In many veterinary practices, electrical monitoring devices such as an electrocardiography (ECG), pulse oximetry, capnography, blood pressure monitoring (invasive and non-invasive) and a temperature probe are used for monitoring patients under anaesthesia. It should be noted that, although many of these devices can provide extremely valuable information for interpretation, they all have their own limitations and should never replace a highly skilled individual (Grubb et al, 2020). When utilising monitoring equipment a dynamic insight can be gained into different physiological processes happening within the patient's body and can help to alert the anaesthetist to varying trends that may be seen and guide interventions if necessary. Potential disturbances in the paediatric or neonatal patient that may require intervention include but are not limited to: hypotension; hypothermia; hypoxia; and hypoglycaemia (Lopate, 2009).
Recovery
Brodbelt et al (2008) suggested that postoperative deaths accounted for 47% of deaths in dogs and 61% in cats, highlighting the requirement for close monitoring by trained personnel in the postoperative period to reduce the risk of patient mortality. As previously mentioned, BG should be monitored in the peri-operative period including recovery as hypoglycaemia can contribute to a prolonged recovery. Many young patients will require dextrose solution post-operatively because of a prolonged starvation period if supplementation has not already been required, and should be fed as soon as possible following anaesthesia (Root Kustritz, 2014). Pottie et al (2007) recommended that patients should be recovered in a warm environment such as an incubator to prevent hypothermia. Rapid heat loss caused by recovery in an unsuitable environment may result in a life-threatening bradycardia and apnoea that is unresponsive to antichloinergics. Shivering will dramatically increase oxygen consumption and can lead to hypoxaemia if oxygen therapy is not initiated, therefore every effort should be made to maintain normothermia.
Conclusion
Although the RCVS Code of Professional Conduct for Veterinary Surgeons (2012) states that the veterinary surgeon is ultimately in control of the maintenance of anaesthesia, it is imperative that the RVN and veterinary surgeon collaborate and share knowledge to ensure specific patient requirements are met. An understanding of the developmental processes of paediatric and neonatal animals and how they have an impact on an anaesthetic plan is critical; although they share the same fundamental principles it is vital that differences are considered to ensure good patient outcomes. However, there is still a requirement for further research into species specific paediatric and neonatal anaesthesia as most of the published literature is now fairly dated or from human medicine.
KEY POINTS
- Young patients are particularly susceptible to anaesthetic complications such as hypoglycaemia, hypothermia, hypoxaemia and dehydration due to their immature physiology and reduce ability for compensation and therefore anaesthetic management requires careful planning.
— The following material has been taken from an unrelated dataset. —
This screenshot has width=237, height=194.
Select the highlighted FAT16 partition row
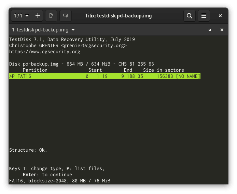click(x=104, y=77)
- Analgesic plans should aim to be as multi-modal as possible to facilitate a balanced anaesthesia and reduce the risk of potential drug side effects by utilising reduced doses of various drugs that work synergistically.
- The use of anaesthetic drugs that are reversible can be beneficial in young patients.
- Anaesthetic equipment with minimal mechanical dead space and low resistance such a paediatric breathing systems and low space adapters should be used to reduce resistance to breathing and prevent rebreathing of C02 under anaesthesia.